突然のキス!!!

えもーしょん 中学生篇 #24

突然のキス!!!

2010〜2013/カイト・中学生

Contributed by Kaito Fukui

People / apr.02.2020

プロサーファーの夢をあきらめ、今はイラストレーターとして活躍するKaito Fukuiさん。小学生から大人になるまでのエモーショナルな日々をコミックとエッセイで綴ります。幼い頃から現在に至るまでの、時にほっこり、時に楽しく、時に少しいじわるで、そしてセンチメンタルな気分に包まれる、パーソナルでカラフルな物語。

小学生篇、中学生篇、高校生篇、大人篇。1ヶ月の4週を時期ごとに区切り、ウィークデイはほぼ毎日更新!



#24 「突然のキス!!!」
(2010〜2013/カイト・中学生)

テクテク歩いて、ようやく

映画館に到着した。

歩くと、結構暑い。

「映画館の雰囲気って最高だよね」

と、ボク。

「私、ディズニーより好き」

と、彼女。

「え、それはランド? シー?」

「あ〜シー?」

「あ〜シーねぇ」

「ランドとシーの間は映画館?」

「あ〜悩まし〜」

「え〜どうだろう」

「あ〜そうかも。真ん中?よりかなぁ」

「あ〜わかる。真ん中”より”ね〜」

「そう、そう、そうそう”より”ね〜」

と、彼女は素敵な笑顔を見せてくれた。

電光掲示板の前で上を眺める

2人。

「え〜なに見る〜」

と、彼女は言った。

ボクは、コナンのチケット取ってある。

とは、あえて言わず

まずは様子をみる事にした。

「しんちゃんもいいよね」

と、ボク。

「あ〜しんちゃんね」

「しんちゃんかぁ〜」

と、彼女。

おぉ、あぶねー。

セーフ。

「あぁ〜いいね」

「!?!?!?」

と、全然違う。

間違いなく、ボクは眠ってしまいそうな

映画をいいね。と言ってきた。

「あ、でも安定のコナン君なぁ」

「犯人、捕まえちゃう?」

と、彼女。

ボクは、待ってました!!!

と、言わんばかりに

「実は、チケット取ってあるよ」

と、ドヤ顔で言った。

「え!?」

彼女は、驚きと嬉しさを2つ

表現した笑顔で

こっちを見た。

好き。
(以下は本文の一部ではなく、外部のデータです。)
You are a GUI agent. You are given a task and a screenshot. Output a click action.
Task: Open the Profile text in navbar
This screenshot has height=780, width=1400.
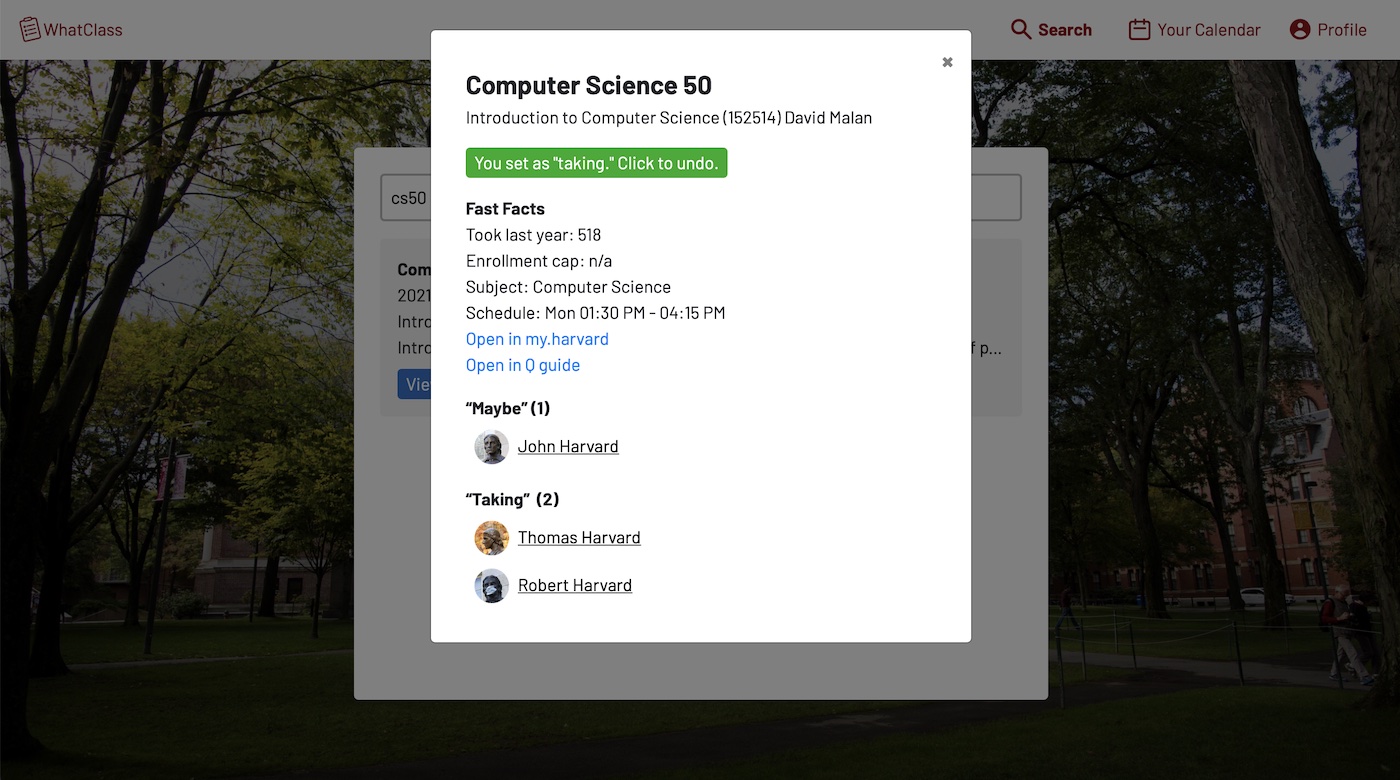click(x=1341, y=30)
×10

よく、考えれば

パパが、1人エッチ黙っておけよ。

と、暗黙の約束で

取ってくれたチケットだが…。

ボクは、とにかくドヤ顔をした。

「出来るじゃ〜ん」

と、彼女は嬉しそうに言った。

キスして。

とは、言えなかった。

「じゃぁ、ポップコーン食べよう」

と、彼女は言った。

「キャラメル? 塩?」

と、ボク。

「ん〜、どっちも!」

「どっちも!?」

「どっちも!」

と、大きな丸い容器に

2種類の味を入れたポップコーン

ボクは、この時

初めて、甘い、しょっぱい、甘い

を繰り返して物を食べる事に。

「え、どっちから行ったほうがいい?」

「味が薄いほうだから〜塩?」

「塩、キャラメル、塩、キャラメル?」

「うん、そうだね」

と、ボクは交互に2回ずつほど

食べた。

「どう?」

と、彼女。

「うんまい」

と、ボク。

「おいしいよね〜」

と、彼女は言って

ボクらは、スクリーンへ向かう。

中は、ガラガラ

ボクらのほかに

数組いるだけ。

1番、真ん中の

1番、後ろの席がボクは好きだ。

そこに、座り

ポップコーンをボリボリ食べる。

映画の前の、宣伝が始まって

ボクの好きな、ナレーションの人が

何度も登場してくる。

ボクは、物真似をして

彼女は、笑う。

本編が始まる直前

館内の、ライトが

暗くなる。

お、始まる〜!

と、ボクはもう映画に夢中だった。

その時!

チュッ❤️

と、彼女がキスしてきたのだ。

それも、お口に!!!

キャァァァァァァァァア!!!

突然の事で

乙女かいとが登場。

ワァオ。

彼女は、少しドヤ顔でにこりと笑った。

ボクは、ポカーンと

固まった…。

続く。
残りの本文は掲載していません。